REQUIREMENTS: Express every line of the entries below as a JSON list of strings, one string per line, leaving out blank lines.

DATASET ENTRIES:
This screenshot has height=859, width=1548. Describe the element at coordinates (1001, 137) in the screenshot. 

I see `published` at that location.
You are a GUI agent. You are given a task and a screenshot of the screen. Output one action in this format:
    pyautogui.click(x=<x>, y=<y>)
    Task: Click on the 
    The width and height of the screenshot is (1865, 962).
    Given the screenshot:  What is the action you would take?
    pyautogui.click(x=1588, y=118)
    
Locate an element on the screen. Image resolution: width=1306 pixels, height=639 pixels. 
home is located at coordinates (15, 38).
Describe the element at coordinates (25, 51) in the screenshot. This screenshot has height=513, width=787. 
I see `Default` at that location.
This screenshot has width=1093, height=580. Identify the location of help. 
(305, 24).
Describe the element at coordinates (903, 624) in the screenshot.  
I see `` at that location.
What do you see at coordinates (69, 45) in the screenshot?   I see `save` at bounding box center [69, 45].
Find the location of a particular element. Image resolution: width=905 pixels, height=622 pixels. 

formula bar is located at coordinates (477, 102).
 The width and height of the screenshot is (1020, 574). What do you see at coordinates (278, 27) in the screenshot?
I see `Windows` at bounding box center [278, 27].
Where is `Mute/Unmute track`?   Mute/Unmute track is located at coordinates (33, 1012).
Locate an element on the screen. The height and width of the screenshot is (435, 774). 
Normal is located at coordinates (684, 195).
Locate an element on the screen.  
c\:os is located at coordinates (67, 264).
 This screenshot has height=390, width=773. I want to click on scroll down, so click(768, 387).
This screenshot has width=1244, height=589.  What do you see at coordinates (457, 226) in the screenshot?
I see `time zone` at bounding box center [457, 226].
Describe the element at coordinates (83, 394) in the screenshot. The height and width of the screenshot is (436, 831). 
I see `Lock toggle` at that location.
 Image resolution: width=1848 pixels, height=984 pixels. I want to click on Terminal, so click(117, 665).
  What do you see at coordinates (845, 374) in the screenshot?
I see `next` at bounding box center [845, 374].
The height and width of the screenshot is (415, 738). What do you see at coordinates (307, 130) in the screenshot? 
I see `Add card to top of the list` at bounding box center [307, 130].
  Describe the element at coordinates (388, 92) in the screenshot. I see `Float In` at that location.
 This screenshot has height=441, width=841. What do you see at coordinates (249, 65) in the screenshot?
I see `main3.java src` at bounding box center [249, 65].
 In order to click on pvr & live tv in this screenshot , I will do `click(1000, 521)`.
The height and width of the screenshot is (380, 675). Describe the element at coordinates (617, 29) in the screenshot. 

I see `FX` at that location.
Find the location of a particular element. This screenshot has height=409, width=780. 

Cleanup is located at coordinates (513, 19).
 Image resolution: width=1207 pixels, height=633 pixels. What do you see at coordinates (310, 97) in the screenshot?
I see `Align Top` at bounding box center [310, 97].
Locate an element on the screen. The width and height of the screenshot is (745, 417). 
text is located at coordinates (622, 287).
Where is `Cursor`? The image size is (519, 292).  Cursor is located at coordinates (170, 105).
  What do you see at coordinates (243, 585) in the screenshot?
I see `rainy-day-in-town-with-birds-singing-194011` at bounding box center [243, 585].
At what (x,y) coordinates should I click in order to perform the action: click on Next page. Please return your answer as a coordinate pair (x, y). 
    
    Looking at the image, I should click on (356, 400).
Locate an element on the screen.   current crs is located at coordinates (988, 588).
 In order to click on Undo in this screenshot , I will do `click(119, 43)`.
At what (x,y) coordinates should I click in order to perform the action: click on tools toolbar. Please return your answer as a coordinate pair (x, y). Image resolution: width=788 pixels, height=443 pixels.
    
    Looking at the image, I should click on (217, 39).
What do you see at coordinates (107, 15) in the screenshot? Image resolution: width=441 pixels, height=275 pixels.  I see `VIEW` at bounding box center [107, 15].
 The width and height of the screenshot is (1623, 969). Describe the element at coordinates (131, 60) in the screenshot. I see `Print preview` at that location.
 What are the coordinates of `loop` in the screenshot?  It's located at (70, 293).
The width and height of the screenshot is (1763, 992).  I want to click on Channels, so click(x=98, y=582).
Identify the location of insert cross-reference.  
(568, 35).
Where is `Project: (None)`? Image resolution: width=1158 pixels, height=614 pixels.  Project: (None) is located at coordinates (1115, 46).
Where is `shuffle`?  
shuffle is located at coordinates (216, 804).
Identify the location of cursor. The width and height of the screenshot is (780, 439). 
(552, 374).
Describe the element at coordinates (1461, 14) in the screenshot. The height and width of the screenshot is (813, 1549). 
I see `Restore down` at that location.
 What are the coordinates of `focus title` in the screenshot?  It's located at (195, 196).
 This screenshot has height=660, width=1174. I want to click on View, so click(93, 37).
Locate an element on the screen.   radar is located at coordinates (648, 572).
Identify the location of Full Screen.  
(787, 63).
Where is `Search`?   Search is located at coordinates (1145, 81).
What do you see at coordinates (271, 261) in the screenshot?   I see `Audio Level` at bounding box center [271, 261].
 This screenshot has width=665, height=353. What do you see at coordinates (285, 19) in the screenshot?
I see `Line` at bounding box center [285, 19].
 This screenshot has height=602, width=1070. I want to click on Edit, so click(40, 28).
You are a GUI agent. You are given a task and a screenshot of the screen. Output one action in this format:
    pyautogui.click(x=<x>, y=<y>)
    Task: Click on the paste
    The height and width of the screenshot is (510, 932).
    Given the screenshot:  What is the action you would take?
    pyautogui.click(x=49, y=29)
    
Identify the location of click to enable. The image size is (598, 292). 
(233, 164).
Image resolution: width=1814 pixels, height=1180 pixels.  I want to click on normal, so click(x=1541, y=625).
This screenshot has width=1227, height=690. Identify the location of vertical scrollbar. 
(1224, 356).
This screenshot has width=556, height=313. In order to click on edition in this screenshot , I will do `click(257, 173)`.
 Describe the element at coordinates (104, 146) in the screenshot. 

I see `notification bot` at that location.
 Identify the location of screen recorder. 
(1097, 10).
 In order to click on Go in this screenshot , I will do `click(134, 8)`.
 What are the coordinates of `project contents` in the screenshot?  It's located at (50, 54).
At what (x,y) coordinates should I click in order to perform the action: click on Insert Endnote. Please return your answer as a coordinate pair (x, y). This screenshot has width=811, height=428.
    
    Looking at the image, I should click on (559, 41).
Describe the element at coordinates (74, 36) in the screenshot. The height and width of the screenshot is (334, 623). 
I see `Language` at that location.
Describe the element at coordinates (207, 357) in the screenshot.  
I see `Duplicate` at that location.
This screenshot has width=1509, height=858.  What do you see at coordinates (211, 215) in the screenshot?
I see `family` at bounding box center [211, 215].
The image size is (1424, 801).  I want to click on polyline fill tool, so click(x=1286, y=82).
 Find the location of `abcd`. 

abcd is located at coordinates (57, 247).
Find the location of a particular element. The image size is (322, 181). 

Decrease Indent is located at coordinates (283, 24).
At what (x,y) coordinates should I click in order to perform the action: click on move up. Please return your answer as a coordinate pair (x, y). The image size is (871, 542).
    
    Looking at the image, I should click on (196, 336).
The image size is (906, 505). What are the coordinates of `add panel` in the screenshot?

TASK OUTPUT:
[
  "This screenshot has height=859, width=1548. Describe the element at coordinates (1001, 137) in the screenshot. ",
  "I see `published` at that location.",
  "You are a GUI agent. You are given a task and a screenshot of the screen. Output one action in this format:",
  "    pyautogui.click(x=<x>, y=<y>)",
  "    Task: Click on the ",
  "    The width and height of the screenshot is (1865, 962).",
  "    Given the screenshot:  What is the action you would take?",
  "    pyautogui.click(x=1588, y=118)",
  "Locate an element on the screen. Image resolution: width=1306 pixels, height=639 pixels. ",
  "home is located at coordinates (15, 38).",
  "Describe the element at coordinates (25, 51) in the screenshot. This screenshot has height=513, width=787. ",
  "I see `Default` at that location.",
  "This screenshot has width=1093, height=580. Identify the location of help. ",
  "(305, 24).",
  "Describe the element at coordinates (903, 624) in the screenshot.  ",
  "I see `` at that location.",
  "What do you see at coordinates (69, 45) in the screenshot?   I see `save` at bounding box center [69, 45].",
  "Find the location of a particular element. Image resolution: width=905 pixels, height=622 pixels. ",
  "formula bar is located at coordinates (477, 102).",
  " The width and height of the screenshot is (1020, 574). What do you see at coordinates (278, 27) in the screenshot?",
  "I see `Windows` at bounding box center [278, 27].",
  "Where is `Mute/Unmute track`?   Mute/Unmute track is located at coordinates (33, 1012).",
  "Locate an element on the screen. The height and width of the screenshot is (435, 774). ",
  "Normal is located at coordinates (684, 195).",
  "Locate an element on the screen.  ",
  "c\\:os is located at coordinates (67, 264).",
  " This screenshot has height=390, width=773. I want to click on scroll down, so click(768, 387).",
  "This screenshot has width=1244, height=589.  What do you see at coordinates (457, 226) in the screenshot?",
  "I see `time zone` at bounding box center [457, 226].",
  "Describe the element at coordinates (83, 394) in the screenshot. The height and width of the screenshot is (436, 831). ",
  "I see `Lock toggle` at that location.",
  " Image resolution: width=1848 pixels, height=984 pixels. I want to click on Terminal, so click(117, 665).",
  "  What do you see at coordinates (845, 374) in the screenshot?",
  "I see `next` at bounding box center [845, 374].",
  "The height and width of the screenshot is (415, 738). What do you see at coordinates (307, 130) in the screenshot? ",
  "I see `Add card to top of the list` at bounding box center [307, 130].",
  "  Describe the element at coordinates (388, 92) in the screenshot. I see `Float In` at that location.",
  " This screenshot has height=441, width=841. What do you see at coordinates (249, 65) in the screenshot?",
  "I see `main3.java src` at bounding box center [249, 65].",
  " In order to click on pvr & live tv in this screenshot , I will do `click(1000, 521)`.",
  "The height and width of the screenshot is (380, 675). Describe the element at coordinates (617, 29) in the screenshot. ",
  "I see `FX` at that location.",
  "Find the location of a particular element. This screenshot has height=409, width=780. ",
  "Cleanup is located at coordinates (513, 19).",
  " Image resolution: width=1207 pixels, height=633 pixels. What do you see at coordinates (310, 97) in the screenshot?",
  "I see `Align Top` at bounding box center [310, 97].",
  "Locate an element on the screen. The width and height of the screenshot is (745, 417). ",
  "text is located at coordinates (622, 287).",
  "Where is `Cursor`? The image size is (519, 292).  Cursor is located at coordinates (170, 105).",
  "  What do you see at coordinates (243, 585) in the screenshot?",
  "I see `rainy-day-in-town-with-birds-singing-194011` at bounding box center [243, 585].",
  "At what (x,y) coordinates should I click in order to perform the action: click on Next page. Please return your answer as a coordinate pair (x, y). ",
  "    Looking at the image, I should click on (356, 400).",
  "Locate an element on the screen.   current crs is located at coordinates (988, 588).",
  " In order to click on Undo in this screenshot , I will do `click(119, 43)`.",
  "At what (x,y) coordinates should I click in order to perform the action: click on tools toolbar. Please return your answer as a coordinate pair (x, y). Image resolution: width=788 pixels, height=443 pixels.",
  "    Looking at the image, I should click on (217, 39).",
  "What do you see at coordinates (107, 15) in the screenshot? Image resolution: width=441 pixels, height=275 pixels.  I see `VIEW` at bounding box center [107, 15].",
  " The width and height of the screenshot is (1623, 969). Describe the element at coordinates (131, 60) in the screenshot. I see `Print preview` at that location.",
  " What are the coordinates of `loop` in the screenshot?  It's located at (70, 293).",
  "The width and height of the screenshot is (1763, 992).  I want to click on Channels, so click(x=98, y=582).",
  "Identify the location of insert cross-reference.  ",
  "(568, 35).",
  "Where is `Project: (None)`? Image resolution: width=1158 pixels, height=614 pixels.  Project: (None) is located at coordinates (1115, 46).",
  "Where is `shuffle`?  ",
  "shuffle is located at coordinates (216, 804).",
  "Identify the location of cursor. The width and height of the screenshot is (780, 439). ",
  "(552, 374).",
  "Describe the element at coordinates (1461, 14) in the screenshot. The height and width of the screenshot is (813, 1549). ",
  "I see `Restore down` at that location.",
  " What are the coordinates of `focus title` in the screenshot?  It's located at (195, 196).",
  " This screenshot has height=660, width=1174. I want to click on View, so click(93, 37).",
  "Locate an element on the screen.   radar is located at coordinates (648, 572).",
  "Identify the location of Full Screen.  ",
  "(787, 63).",
  "Where is `Search`?   Search is located at coordinates (1145, 81).",
  "What do you see at coordinates (271, 261) in the screenshot?   I see `Audio Level` at bounding box center [271, 261].",
  " This screenshot has width=665, height=353. What do you see at coordinates (285, 19) in the screenshot?",
  "I see `Line` at bounding box center [285, 19].",
  " This screenshot has height=602, width=1070. I want to click on Edit, so click(40, 28).",
  "You are a GUI agent. You are given a task and a screenshot of the screen. Output one action in this format:",
  "    pyautogui.click(x=<x>, y=<y>)",
  "    Task: Click on the paste",
  "    The height and width of the screenshot is (510, 932).",
  "    Given the screenshot:  What is the action you would take?",
  "    pyautogui.click(x=49, y=29)",
  "Identify the location of click to enable. The image size is (598, 292). ",
  "(233, 164).",
  "Image resolution: width=1814 pixels, height=1180 pixels.  I want to click on normal, so click(x=1541, y=625).",
  "This screenshot has width=1227, height=690. Identify the location of vertical scrollbar. ",
  "(1224, 356).",
  "This screenshot has width=556, height=313. In order to click on edition in this screenshot , I will do `click(257, 173)`.",
  " Describe the element at coordinates (104, 146) in the screenshot. ",
  "I see `notification bot` at that location.",
  " Identify the location of screen recorder. ",
  "(1097, 10).",
  " In order to click on Go in this screenshot , I will do `click(134, 8)`.",
  " What are the coordinates of `project contents` in the screenshot?  It's located at (50, 54).",
  "At what (x,y) coordinates should I click in order to perform the action: click on Insert Endnote. Please return your answer as a coordinate pair (x, y). This screenshot has width=811, height=428.",
  "    Looking at the image, I should click on (559, 41).",
  "Describe the element at coordinates (74, 36) in the screenshot. The height and width of the screenshot is (334, 623). ",
  "I see `Language` at that location.",
  "Describe the element at coordinates (207, 357) in the screenshot.  ",
  "I see `Duplicate` at that location.",
  "This screenshot has width=1509, height=858.  What do you see at coordinates (211, 215) in the screenshot?",
  "I see `family` at bounding box center [211, 215].",
  "The image size is (1424, 801).  I want to click on polyline fill tool, so click(x=1286, y=82).",
  " Find the location of `abcd`. ",
  "abcd is located at coordinates (57, 247).",
  "Find the location of a particular element. The image size is (322, 181). ",
  "Decrease Indent is located at coordinates (283, 24).",
  "At what (x,y) coordinates should I click in order to perform the action: click on move up. Please return your answer as a coordinate pair (x, y). The image size is (871, 542).",
  "    Looking at the image, I should click on (196, 336).",
  "The image size is (906, 505). What are the coordinates of `add panel` in the screenshot?"
]